* _WHAT THE TASK REQUIRES_:
Your output should reproduce each entry exactly, with none of its pictures.

Stored items

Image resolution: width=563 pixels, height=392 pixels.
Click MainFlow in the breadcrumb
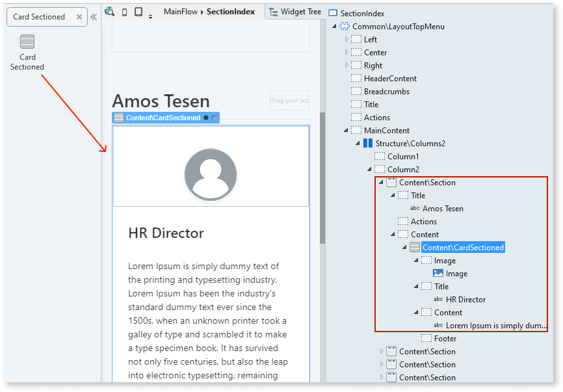(181, 12)
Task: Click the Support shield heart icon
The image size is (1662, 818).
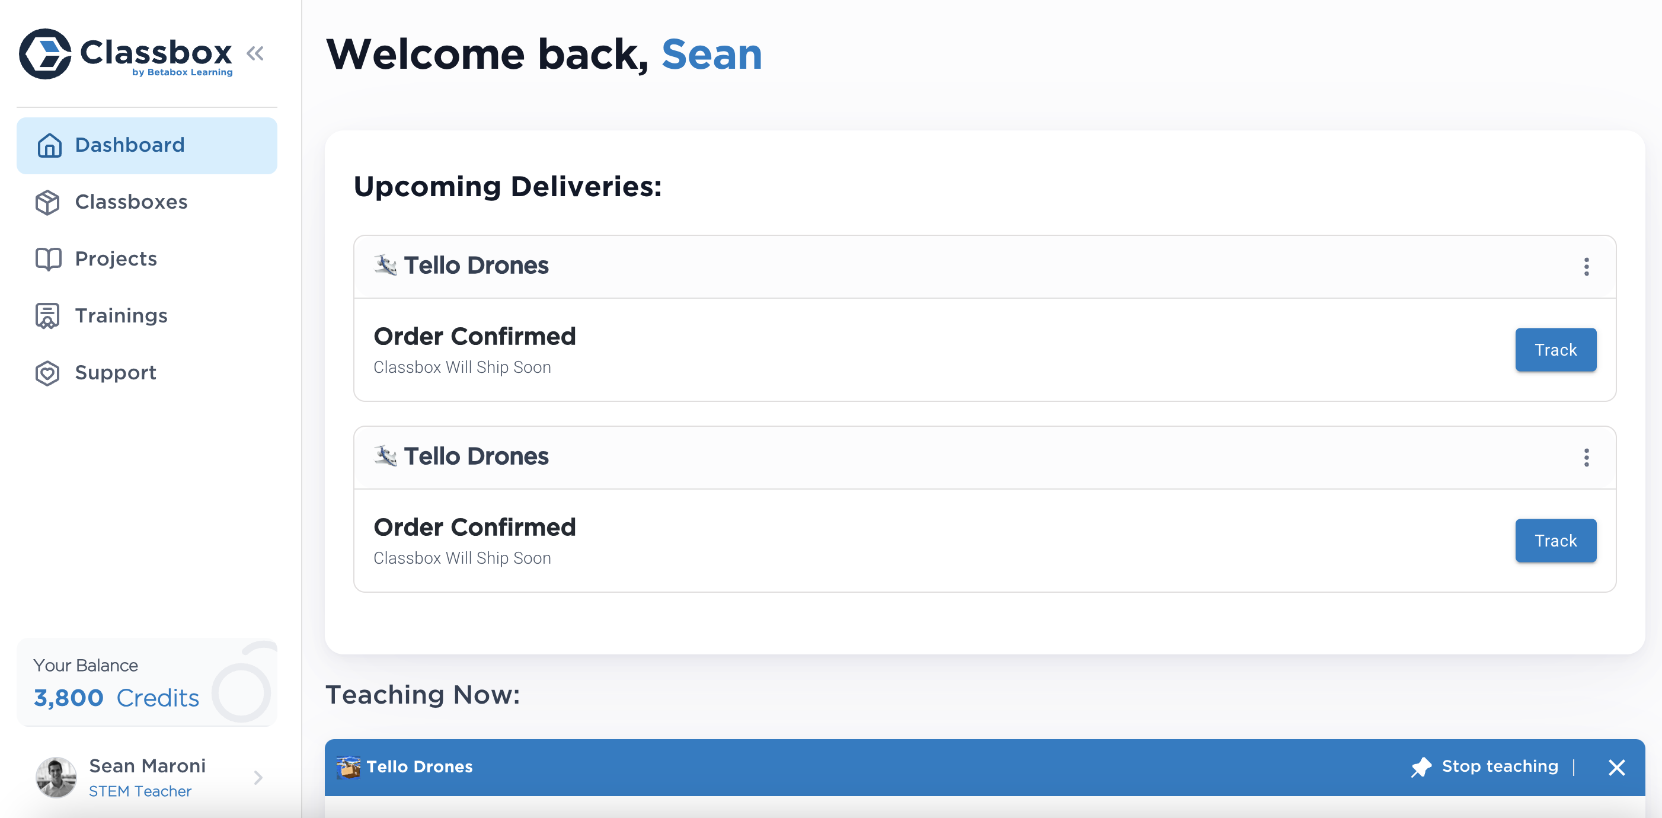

* _TASK RESULT_:
Image resolution: width=563 pixels, height=392 pixels.
Click MainFlow in the breadcrumb
(181, 12)
Task: Click the Support shield heart icon
The image size is (1662, 818).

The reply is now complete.